The deejays recorded 19 compilations of music they spun at nightclubs, uploaded them on iTunes through a Brooklyn-based service and then downloaded them an astonishing 65,000 times on accounts set up with the pilfered cards, law-enforcement sources said.

Along with the profits, the performers nearly made a second killing -- they caught the attention of music industry executives curious about their newfound popularity.

Authorities in New York and London unmasked the group of "independent musicians" in recent months, and ring members are expected to be rounded up as early as this morning in Britain.

The takedown caps an international Internet manhunt conducted by Brooklyn prosecutors inside DA Charles Hynes' office, NYPD computer crime experts and their counterparts and a London Metropolitan Police unit known as SCD-6.

Britished authorities announced this morning that they had made nine arrests in connection with the scam.

The scam began in August with the DJs paying an annual $30-per-album fee to the Williamsburg company Tunecore, a music distribution service, to get their albums uploaded onto iTunes.

The ring then obtained thousands of stolen credit card numbers and painstakingly opened iTunes accounts with them and began downloading their albums at $10 apiece.

In December, Apple, the parent company of iTunes, began to receive stop-payment orders from various credit card companies, saying accounts were established fraudulently.

A month later, Apple contacted the NYPD, which enlisted the help of the Brooklyn district attorney.

Investigators scoured the Internet for the origins of the downloads and ultimately determined they were made on London computers.

They then matched the identities of IP computer-address owners and musicians.

The thieves collected about $389,000 of the loot -- and nearly got the rest before the scam unraveled, the sources said


wonder who it was
Mr.Mystery
quote:
Originally posted by Scoops
http://www.nypost.com/seven/0610200...nes__173444.htm



wonder who it was

We need someone to go through statistics from that time to see who's suddenly been jumping up the charts.
Zombie0729
beatport had this problem for a while too.

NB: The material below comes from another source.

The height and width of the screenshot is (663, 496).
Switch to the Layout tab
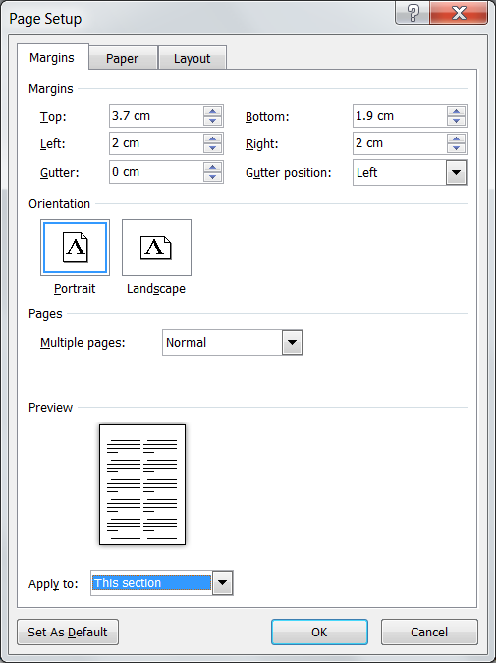(192, 58)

Now you're limited to 3 of the same track per IP address.

I'm going to guess dubstep DJ's in this case -- i saw a few compilations of dubstep so high in the itunes charts last year i couldn't believe it
Xan_2v2
lol just lol
DJ_Lord
hahah nice!
palm
so much crap for stealing money? couldnt they just open a visa account and charge the creditcards directly? or did they just have to have the fame too?
Guest
quote:
Originally posted by palm
so much crap for stealing money? couldnt they just open a visa account and charge the creditcards directly? or did they just have to have the fame too?


its a good long term investment IMO
Corey
I heard it was Pete Tong all by himself
MrJiveBoJingles
quote:
Originally posted by Guest
its a good long term investment IMO

Turned out not to be such a good one. :p
woscar
Why aren't they giving the names? Are they "protecting their names" or some ? :stongue:

surfrgal
That's quite clever isn't it.

Except the part about getting caught.
denys envy
gotta be that Tek DiLuxe track - 32bits.

that 's been top on beatport for a good month now and i still don't see what the is soo good about it.